◆ **Exercise goal**: Output as a JSON list of strings, one string per line and skipping blank lines, the entries below from the line containing "Click the 'Juli' row label" through the line containing "will click(x=333, y=20).", inclusive.

(Stored entries)
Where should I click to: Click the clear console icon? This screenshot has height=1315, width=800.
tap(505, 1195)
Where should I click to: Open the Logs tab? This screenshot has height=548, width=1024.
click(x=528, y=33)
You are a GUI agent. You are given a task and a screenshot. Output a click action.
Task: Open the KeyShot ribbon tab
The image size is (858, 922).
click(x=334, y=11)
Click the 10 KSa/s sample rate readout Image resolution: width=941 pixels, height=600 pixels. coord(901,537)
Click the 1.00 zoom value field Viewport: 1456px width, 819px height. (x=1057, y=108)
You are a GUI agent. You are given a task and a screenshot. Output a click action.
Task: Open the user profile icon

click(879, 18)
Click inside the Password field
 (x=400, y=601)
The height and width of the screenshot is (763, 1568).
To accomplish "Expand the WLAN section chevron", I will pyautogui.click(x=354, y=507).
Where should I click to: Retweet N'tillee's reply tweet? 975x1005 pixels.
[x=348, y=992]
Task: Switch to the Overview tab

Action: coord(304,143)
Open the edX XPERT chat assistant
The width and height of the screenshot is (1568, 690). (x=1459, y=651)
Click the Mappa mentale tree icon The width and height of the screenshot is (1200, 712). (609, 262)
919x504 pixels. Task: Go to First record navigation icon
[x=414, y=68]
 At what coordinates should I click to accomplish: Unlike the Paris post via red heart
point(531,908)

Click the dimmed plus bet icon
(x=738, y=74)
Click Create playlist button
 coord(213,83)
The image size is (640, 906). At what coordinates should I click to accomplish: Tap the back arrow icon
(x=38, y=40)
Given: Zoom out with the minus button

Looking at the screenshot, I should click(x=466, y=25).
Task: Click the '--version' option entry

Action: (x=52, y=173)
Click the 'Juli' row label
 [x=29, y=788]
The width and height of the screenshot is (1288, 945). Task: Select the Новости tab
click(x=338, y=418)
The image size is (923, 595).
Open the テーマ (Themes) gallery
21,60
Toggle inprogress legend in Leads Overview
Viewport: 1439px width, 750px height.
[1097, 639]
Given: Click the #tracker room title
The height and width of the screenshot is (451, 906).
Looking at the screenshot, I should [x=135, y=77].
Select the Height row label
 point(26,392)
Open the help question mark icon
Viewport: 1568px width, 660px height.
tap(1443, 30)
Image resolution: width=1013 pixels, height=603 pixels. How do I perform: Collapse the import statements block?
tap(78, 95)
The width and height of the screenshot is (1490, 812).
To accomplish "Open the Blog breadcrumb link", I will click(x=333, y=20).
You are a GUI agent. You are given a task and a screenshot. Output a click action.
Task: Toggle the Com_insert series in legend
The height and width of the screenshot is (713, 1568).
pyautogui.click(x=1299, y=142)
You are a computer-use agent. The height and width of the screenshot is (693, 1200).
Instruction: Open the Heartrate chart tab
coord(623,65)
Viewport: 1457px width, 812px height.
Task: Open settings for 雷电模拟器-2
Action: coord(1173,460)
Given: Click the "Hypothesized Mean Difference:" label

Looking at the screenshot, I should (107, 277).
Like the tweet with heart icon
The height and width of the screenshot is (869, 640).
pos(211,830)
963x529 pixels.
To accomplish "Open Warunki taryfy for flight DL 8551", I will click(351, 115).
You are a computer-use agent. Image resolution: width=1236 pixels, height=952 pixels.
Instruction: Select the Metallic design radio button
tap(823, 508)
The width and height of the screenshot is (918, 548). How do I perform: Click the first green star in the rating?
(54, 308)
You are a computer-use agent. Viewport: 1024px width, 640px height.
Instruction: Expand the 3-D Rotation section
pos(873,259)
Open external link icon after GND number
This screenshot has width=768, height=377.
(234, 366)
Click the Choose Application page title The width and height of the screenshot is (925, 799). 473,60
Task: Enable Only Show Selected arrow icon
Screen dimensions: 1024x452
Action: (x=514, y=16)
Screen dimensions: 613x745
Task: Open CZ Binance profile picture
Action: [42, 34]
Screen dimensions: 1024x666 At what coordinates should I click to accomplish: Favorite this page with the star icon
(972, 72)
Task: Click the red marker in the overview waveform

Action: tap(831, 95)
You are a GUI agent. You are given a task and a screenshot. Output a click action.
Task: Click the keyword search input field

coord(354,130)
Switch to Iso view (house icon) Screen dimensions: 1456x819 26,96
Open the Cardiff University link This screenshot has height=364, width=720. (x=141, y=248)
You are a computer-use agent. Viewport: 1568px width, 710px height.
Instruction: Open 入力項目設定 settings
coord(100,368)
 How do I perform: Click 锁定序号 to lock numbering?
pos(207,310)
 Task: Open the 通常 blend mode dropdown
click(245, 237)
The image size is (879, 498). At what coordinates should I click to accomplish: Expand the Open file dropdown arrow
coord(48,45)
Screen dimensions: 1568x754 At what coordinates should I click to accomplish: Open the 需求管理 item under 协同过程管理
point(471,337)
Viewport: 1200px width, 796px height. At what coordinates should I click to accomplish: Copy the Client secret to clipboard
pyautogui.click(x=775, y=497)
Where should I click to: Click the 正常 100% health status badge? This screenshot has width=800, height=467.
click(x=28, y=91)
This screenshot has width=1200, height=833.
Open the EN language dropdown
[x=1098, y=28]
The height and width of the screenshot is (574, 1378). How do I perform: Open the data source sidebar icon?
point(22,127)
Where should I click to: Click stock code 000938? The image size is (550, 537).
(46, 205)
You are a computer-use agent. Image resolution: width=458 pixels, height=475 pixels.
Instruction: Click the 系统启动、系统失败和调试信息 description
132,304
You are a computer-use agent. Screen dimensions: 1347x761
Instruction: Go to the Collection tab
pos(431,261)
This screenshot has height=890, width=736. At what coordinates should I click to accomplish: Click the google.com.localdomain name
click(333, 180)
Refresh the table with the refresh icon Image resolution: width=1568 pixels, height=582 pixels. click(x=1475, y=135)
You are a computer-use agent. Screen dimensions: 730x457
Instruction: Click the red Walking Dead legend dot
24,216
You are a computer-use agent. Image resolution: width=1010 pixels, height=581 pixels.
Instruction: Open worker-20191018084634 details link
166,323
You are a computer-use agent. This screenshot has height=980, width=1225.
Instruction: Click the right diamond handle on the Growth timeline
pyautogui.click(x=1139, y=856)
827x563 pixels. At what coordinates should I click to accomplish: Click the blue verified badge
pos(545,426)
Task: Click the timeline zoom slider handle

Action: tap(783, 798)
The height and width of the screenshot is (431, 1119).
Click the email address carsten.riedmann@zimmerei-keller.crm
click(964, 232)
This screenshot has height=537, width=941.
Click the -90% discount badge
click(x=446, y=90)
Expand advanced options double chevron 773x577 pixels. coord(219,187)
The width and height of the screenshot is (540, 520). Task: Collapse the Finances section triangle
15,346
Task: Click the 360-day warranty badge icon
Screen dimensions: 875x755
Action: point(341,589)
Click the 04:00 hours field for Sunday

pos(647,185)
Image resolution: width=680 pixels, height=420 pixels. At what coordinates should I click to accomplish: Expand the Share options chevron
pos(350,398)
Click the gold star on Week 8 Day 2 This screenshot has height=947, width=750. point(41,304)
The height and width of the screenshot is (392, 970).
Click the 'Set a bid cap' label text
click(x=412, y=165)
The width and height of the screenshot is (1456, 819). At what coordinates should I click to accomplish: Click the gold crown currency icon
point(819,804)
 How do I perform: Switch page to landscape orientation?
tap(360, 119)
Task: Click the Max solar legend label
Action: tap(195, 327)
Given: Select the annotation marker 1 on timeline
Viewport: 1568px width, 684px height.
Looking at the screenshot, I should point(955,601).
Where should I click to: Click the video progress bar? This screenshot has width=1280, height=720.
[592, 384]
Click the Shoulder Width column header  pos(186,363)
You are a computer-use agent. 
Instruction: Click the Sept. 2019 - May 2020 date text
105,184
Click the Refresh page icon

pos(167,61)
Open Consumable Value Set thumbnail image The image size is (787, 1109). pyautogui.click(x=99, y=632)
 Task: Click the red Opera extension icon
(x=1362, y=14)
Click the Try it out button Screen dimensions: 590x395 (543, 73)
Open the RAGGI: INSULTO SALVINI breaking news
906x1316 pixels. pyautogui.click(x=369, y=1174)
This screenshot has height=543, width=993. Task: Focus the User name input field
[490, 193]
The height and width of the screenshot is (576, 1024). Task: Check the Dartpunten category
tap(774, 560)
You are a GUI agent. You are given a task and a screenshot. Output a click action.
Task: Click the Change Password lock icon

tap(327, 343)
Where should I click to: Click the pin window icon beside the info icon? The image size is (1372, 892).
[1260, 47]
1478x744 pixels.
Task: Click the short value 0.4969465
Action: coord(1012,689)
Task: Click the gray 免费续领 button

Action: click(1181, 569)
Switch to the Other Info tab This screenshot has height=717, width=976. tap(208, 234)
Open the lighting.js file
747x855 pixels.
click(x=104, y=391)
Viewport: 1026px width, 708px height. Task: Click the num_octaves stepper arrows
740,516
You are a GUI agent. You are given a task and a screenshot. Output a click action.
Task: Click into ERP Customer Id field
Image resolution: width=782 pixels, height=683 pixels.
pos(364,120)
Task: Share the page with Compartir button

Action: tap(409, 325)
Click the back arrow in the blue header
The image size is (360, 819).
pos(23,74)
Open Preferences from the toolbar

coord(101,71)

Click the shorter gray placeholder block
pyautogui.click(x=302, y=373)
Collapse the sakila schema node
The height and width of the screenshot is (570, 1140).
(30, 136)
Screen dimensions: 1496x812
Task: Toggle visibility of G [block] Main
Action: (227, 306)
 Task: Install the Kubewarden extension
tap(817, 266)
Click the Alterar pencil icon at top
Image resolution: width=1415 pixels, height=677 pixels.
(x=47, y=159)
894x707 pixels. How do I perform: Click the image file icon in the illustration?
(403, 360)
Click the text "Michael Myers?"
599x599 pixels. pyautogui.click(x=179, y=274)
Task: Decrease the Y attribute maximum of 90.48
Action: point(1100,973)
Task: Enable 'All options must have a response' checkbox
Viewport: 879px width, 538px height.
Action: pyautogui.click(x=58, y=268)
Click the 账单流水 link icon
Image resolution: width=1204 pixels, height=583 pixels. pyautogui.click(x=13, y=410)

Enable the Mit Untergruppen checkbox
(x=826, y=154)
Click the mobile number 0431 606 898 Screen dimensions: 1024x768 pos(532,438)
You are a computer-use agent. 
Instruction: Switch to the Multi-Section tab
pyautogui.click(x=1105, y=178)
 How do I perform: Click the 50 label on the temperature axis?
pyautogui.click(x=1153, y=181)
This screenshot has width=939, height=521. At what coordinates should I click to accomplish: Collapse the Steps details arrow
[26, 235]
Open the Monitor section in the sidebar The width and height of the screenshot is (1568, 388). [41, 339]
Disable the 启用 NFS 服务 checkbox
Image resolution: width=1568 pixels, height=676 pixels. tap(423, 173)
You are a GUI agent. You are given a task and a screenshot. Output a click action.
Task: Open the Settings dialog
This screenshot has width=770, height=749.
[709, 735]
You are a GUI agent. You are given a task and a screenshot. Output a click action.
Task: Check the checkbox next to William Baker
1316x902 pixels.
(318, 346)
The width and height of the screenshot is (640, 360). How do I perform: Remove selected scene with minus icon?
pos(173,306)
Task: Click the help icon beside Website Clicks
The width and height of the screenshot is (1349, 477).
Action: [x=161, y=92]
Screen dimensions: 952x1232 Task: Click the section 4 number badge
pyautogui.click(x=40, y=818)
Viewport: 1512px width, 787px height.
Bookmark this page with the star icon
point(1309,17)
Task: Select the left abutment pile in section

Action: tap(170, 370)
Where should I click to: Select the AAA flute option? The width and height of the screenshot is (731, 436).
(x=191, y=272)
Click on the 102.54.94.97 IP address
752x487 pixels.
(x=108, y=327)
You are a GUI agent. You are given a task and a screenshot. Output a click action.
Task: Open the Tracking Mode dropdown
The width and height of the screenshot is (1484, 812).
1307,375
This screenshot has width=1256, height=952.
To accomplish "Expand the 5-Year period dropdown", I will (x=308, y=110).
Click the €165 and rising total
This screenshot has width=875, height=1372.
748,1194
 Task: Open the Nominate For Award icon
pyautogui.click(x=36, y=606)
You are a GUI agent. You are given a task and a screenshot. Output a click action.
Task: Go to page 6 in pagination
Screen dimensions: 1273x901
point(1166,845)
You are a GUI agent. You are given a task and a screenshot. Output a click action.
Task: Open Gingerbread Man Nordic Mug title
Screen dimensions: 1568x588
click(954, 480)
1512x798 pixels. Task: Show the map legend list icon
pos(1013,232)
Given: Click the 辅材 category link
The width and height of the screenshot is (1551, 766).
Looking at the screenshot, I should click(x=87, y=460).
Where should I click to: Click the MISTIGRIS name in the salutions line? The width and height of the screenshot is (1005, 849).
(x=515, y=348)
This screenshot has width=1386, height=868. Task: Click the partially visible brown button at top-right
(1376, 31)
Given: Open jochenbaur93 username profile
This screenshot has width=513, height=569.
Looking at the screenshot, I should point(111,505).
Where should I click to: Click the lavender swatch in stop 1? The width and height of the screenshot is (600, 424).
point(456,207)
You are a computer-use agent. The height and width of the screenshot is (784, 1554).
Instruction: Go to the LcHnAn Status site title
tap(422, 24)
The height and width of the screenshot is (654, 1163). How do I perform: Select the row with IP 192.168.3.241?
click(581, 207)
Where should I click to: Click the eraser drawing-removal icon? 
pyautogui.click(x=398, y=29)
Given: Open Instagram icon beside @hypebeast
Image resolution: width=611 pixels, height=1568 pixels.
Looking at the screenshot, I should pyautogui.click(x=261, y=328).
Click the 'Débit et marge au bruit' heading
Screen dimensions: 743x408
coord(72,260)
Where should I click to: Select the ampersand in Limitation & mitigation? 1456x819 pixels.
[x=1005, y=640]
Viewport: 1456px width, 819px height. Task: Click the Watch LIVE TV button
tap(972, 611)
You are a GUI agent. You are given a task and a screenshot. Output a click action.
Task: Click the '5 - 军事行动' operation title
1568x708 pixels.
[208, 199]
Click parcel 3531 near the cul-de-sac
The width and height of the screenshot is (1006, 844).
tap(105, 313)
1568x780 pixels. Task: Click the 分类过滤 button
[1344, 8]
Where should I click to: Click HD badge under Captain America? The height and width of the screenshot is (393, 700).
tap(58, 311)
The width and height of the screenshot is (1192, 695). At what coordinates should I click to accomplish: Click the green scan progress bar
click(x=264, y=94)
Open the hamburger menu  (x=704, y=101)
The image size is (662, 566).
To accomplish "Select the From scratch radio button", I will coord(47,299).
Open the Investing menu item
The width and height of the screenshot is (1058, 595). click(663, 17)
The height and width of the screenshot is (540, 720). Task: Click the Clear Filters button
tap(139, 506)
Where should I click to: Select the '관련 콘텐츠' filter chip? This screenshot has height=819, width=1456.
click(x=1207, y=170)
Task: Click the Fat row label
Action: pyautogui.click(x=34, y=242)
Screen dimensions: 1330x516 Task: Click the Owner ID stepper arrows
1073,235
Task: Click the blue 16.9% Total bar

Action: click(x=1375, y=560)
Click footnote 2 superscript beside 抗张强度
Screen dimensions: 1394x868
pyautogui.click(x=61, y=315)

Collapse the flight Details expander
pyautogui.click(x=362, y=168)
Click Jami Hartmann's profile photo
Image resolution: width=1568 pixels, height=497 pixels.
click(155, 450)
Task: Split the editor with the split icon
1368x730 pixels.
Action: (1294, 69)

◆ **Response below**:
[
  "Click the 'Juli' row label",
  " [x=29, y=788]",
  "The width and height of the screenshot is (1288, 945). Task: Select the Новости tab",
  "click(x=338, y=418)",
  "The image size is (923, 595).",
  "Open the テーマ (Themes) gallery",
  "21,60",
  "Toggle inprogress legend in Leads Overview",
  "Viewport: 1439px width, 750px height.",
  "[1097, 639]",
  "Given: Click the #tracker room title",
  "The height and width of the screenshot is (451, 906).",
  "Looking at the screenshot, I should [x=135, y=77].",
  "Select the Height row label",
  " point(26,392)",
  "Open the help question mark icon",
  "Viewport: 1568px width, 660px height.",
  "tap(1443, 30)",
  "Image resolution: width=1013 pixels, height=603 pixels. How do I perform: Collapse the import statements block?",
  "tap(78, 95)",
  "The width and height of the screenshot is (1490, 812).",
  "To accomplish \"Open the Blog breadcrumb link\", I will click(x=333, y=20)."
]